Kultkneipe Gleis drei startet am Vatertag
Der Wirt will seinen Biergarten erweitern, um Umsatzeinbußen abzufedern. Das Kabarett soll im Herbst wieder beginnen. Mit Waschmaschinen hat er sich über Wasser gehalten. Er plant eine Hygieneumlage von zwei Euro.
GROSSENBAUM Am Vatertag geht’s endlich wieder los. Dann startet die beliebte Kultkneipe Gleis drei nach der Corona-Zwangspause erneut. Walent Kristic und sein Team bauen gerade die Tische auf dem Vorplatz am Großenbaumer Bahnhof auf. Kristic setzt seine Hoffnungen in die Außen-Gastronomie. Dazu will er den Biergarten erweitern. Der Wirt hofft, damit Umsatzeinbußen, die durch die Abstandsregeln entstehen, abfedern zu können. Denn: „Wenn wir nur noch 30 oder 40 Prozent Umsatz machen können, halten wir das nicht lange durch“, so der Gastronom. Dieses Jahr hätte richtig gut werden können“, sagt er. Endlich mal keine neuen Investitionen, tolles Wetter zum Saisonstart, im Sommer Public-Viewing zur Fußball-EM, Kabarettt mit gefragten Künstlern. Stattdessen: Lockdown, Kurzarbeit und Bangen um die Zukunft. Die düsteren Nachrichten von befreundeten Gastronomen über massive Umsatzeinbrüche bis zu 75 Prozent klingen nicht gerade ermutigend. Doch Kristic ist zuversichtlich, dass seine Kunden wieder kommen: „Das ist ein guter Standort hier in Großenbaum.“
Er hat frische Ware geordert, die Kühlung hochgefahren, eine Schutzwand für die Theke und neue Bistrotische bestellt. Die kleinen Tische sollen im Veranstaltungsraum aufgestellt werden, denn dort finden vorläufig keine Kabarettabende statt. Im Biergarten soll eine zusätzliche Zapftheke installiert werden.

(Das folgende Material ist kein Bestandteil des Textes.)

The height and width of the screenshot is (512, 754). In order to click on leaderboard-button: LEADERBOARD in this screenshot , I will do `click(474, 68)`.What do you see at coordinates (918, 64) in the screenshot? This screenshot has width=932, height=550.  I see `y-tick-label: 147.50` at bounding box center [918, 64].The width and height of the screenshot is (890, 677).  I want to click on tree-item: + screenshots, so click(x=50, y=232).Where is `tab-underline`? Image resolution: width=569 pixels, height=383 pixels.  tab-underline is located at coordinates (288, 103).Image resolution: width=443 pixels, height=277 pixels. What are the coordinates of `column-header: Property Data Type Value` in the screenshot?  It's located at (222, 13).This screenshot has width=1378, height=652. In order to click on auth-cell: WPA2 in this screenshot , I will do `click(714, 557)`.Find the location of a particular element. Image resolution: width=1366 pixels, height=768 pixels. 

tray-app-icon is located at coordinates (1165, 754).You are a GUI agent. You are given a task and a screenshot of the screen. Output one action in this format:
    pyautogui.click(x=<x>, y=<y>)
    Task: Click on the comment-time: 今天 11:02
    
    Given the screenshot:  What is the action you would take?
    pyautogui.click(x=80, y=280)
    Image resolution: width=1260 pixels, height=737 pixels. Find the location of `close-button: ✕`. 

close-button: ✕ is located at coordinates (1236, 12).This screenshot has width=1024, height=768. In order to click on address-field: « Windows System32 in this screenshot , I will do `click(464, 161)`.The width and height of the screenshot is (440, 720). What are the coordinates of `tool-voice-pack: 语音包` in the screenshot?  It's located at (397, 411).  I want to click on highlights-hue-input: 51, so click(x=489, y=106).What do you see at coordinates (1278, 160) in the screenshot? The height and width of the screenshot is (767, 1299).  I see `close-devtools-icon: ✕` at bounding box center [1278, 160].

Bis Juni hat die Stadt die Miete für die Außengastronomie erlassen. Eine Hilfe. Was er anschließend für den erweiterten Biergarten zahlen muss, weiß Kristic noch nicht. Raum ist auf dem ehemaligen Bahnhofsvorplatz jedenfalls genug – und der Betrieb schräg gegenüber wird nichts dagegen haben. Es ist sein Sohn Sami, der dort seit einem Jahr das Vinorado führt. Die Weinbar startet den Betrieb ebenfalls am Donnerstag um 14 Uhr, und zwar mit Selbstbedienung. Im Gleis wird weiter serviert. Aber Kristic verkleindert die Karte auf zehn Gerichte. Es gibt Schnitzel, Currywurst, ein paar Salate. Mit einem Gewinn rechnet der Wirt nicht: „Wenn’s gut läuft, kommen wir bei plus minus null raus“. Die letzten Monate hat der Reparaturbetrieb für Haushaltsgeräte, den Kristic auch noch betreibt, die Familie über Wasser gehalten. Er plant eine Hygieneumlage, von zwei Euro pro Rechnung. „Desinfektionsmittel und alles, das kostet ja“, sagt der Wirt und hofft auf das Verständnis der Kunden.
Die Veranstaltungen sollen ab Herbst wieder stattfinden. Der Auftritt von Kai Magnus Sting am 4. Juni, exakt zum 10-jährigen Bestehen von Gleis 3 geplant, ist auf den 5. November verschoben. Alle 80 Eintrittskarten sind bereits verkauft. Sie behalten ihre Gültigkeit, können aber auch bis zum 31. Juli zurückgegeben werden.
„Wir bauen darauf, dass es im Herbst wieder einigermaßen normal läuft“, sagt Günter Thiel, der die Veranstaltungen organisiert. Wenn die Abstandsregeln allerdings wie gehabt bestehen bleiben, „dann haben wir ein Problem“. Wer von den 80 Kartenbesitzern darf rein und wer nicht? Ein Ausweichen in den Thekenraum ist schwierig. Thiel: „Der Raum ist verwinkelt, man hat nicht von überall eine gute Sicht“. Außerdem ist es gerade das Kabarett in kleinem Rahmen, nah am Künstler, was die Veranstaltungen in Gleis drei ausmachen. Thiel weiß, wie wichtig das Wechselspiel zwischen Publikum und Künstler ist. Und dass sich diese Stimmung nicht recht einstellt, wenn durch Abstandsregeln zuviel Luft zwischen den Stühlen ist.
Bisher jedenfalls hat noch niemand seine Karte für Sting oder eine andere Veranstaltung zurückgegeben. „Ich glaube, die Leute wollen einfach mal wieder lachen“, sagt Thiel, selbst eine rheinische Frohnatur aus Bonn.